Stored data
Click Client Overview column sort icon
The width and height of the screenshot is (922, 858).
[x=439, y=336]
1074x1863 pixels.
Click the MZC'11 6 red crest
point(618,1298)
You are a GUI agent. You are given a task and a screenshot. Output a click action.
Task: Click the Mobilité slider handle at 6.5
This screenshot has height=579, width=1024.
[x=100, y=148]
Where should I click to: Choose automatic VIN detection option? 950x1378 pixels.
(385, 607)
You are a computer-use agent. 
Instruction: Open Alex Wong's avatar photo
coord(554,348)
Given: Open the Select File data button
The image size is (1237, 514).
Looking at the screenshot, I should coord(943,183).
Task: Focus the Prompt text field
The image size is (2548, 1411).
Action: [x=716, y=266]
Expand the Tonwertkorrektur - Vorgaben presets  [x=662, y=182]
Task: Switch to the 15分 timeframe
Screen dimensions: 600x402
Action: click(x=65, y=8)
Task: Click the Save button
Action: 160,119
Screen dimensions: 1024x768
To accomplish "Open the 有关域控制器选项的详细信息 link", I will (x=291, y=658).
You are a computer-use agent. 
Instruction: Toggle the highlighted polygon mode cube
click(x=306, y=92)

**Work request:**
Retype the data shown above so that each line matches the original.

**Result for this exercise:**
Click Client Overview column sort icon
The width and height of the screenshot is (922, 858).
[x=439, y=336]
1074x1863 pixels.
Click the MZC'11 6 red crest
point(618,1298)
You are a GUI agent. You are given a task and a screenshot. Output a click action.
Task: Click the Mobilité slider handle at 6.5
This screenshot has height=579, width=1024.
[x=100, y=148]
Where should I click to: Choose automatic VIN detection option? 950x1378 pixels.
(385, 607)
You are a computer-use agent. 
Instruction: Open Alex Wong's avatar photo
coord(554,348)
Given: Open the Select File data button
The image size is (1237, 514).
Looking at the screenshot, I should coord(943,183).
Task: Focus the Prompt text field
The image size is (2548, 1411).
Action: [x=716, y=266]
Expand the Tonwertkorrektur - Vorgaben presets  [x=662, y=182]
Task: Switch to the 15分 timeframe
Screen dimensions: 600x402
Action: click(x=65, y=8)
Task: Click the Save button
Action: 160,119
Screen dimensions: 1024x768
To accomplish "Open the 有关域控制器选项的详细信息 link", I will (x=291, y=658).
You are a computer-use agent. 
Instruction: Toggle the highlighted polygon mode cube
click(x=306, y=92)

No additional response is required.